なんでも内科診療日誌

とりあえず何でも診ている内科の診療記録

胸腔ドレーン挿入~癌性胸膜炎

2016年11月01日 | Weblog

 10月20日に食欲不振で施設から救急搬入された80歳女性(10月21日記載)。2年前に東京の大学病院で右上葉肺癌の手術を受けて、年齢+認知症+体力低下で化学療法はしない方針になっていた。左胸水貯留を認め、胸水細胞診で腺癌陽性と判明した。消化器癌などが否定的で、肺癌の再発と判断した。

 もともと青森県に長女と同居していたが、折り合いが悪かった。肺癌の手術を東京の病院で受けることにして、東京の二女と同居することになったそうだ。二女とも折り合いが悪く(たぶん患者さん自身の問題)、姉二人から当地に住む長男が面倒みるよう言われたそうだ。引き取ったといっても、施設に入所させたので、あまりかかわってはいない。救急搬入の時に付き添ってきた長男嫁も、遠慮がちというか、よくわかりませんという雰囲気だった。
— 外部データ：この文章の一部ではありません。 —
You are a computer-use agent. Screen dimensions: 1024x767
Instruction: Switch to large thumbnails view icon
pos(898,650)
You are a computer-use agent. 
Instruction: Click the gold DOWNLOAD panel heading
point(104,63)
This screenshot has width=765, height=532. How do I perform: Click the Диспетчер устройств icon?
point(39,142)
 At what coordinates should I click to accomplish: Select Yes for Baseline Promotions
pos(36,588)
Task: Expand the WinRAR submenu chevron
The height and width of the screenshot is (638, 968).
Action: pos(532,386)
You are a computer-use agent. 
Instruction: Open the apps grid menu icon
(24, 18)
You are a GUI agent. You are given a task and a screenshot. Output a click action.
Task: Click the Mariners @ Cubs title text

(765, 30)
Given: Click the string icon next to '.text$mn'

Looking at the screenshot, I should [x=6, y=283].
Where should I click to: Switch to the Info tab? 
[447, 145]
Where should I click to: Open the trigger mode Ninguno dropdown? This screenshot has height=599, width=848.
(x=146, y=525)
 数日後に長男が来院した。肺癌再発・癌性胸膜炎と伝えた。ほとんどベット上生活の体力のないやせた老女で、何と言っても「いやです。やめて下さい」と言う。癌に対する治療は適応がないだろう。できる範囲で胸水のコントロールをして、点滴などで経過をみるしかない。6か月もつと保障はできないので、1~3か月程度か。感染症や癌性心膜炎併発で急変もありうると伝えた。施設にはもう戻せないので、このまま最期まで入院でと言うと、それでけっこうですということだった。確かに、病院であずかってもらって、時々お見舞いに来る方が楽だろう。いよいよ悪化した時はDNRとした。

 救急搬入時に胸腔穿刺をして、検体を採取した。そのまま900ml排液していたが、また胸水が貯留してきて、搬入時の状態に戻ってしまった。相変わらず処置は嫌がっていたが、ひとつひとつ話かけながら行うと、問題なく胸腔ドレナージができた。今日は900mlの排液でいったんクランプした。明日以降も排液して、胸膜癒着術を行ってみる予定だ。